> DATASET
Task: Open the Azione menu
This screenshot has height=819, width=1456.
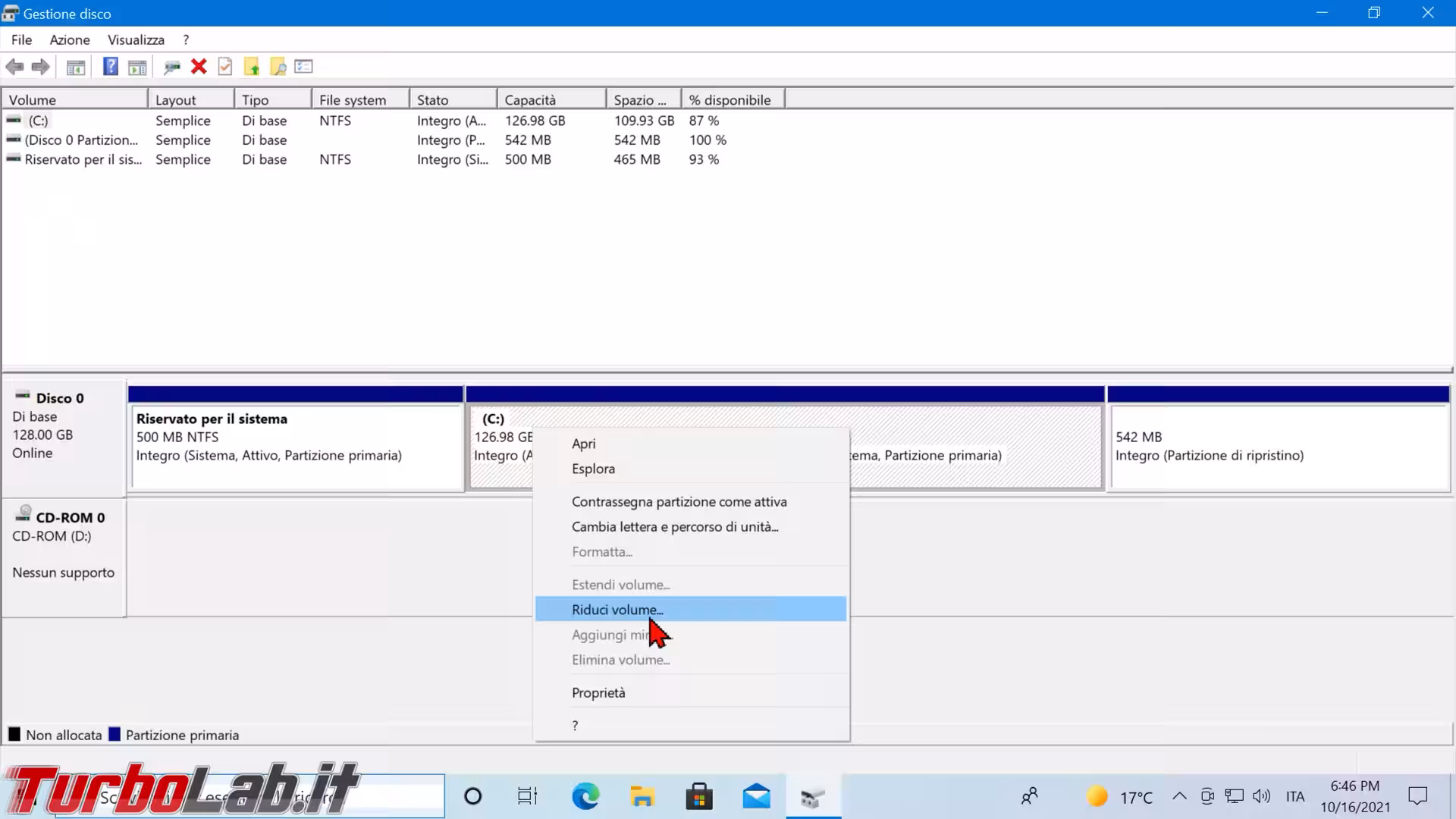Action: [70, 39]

--

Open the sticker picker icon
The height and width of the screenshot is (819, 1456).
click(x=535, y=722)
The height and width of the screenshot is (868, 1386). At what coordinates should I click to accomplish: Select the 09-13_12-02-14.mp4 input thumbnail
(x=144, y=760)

> EXERCISE PROMPT
Look through the listing above. Pick out each line with "Open" and copy it.

> RESULT OF THE EXERCISE
Task: Open the Azione menu
Open the sticker picker icon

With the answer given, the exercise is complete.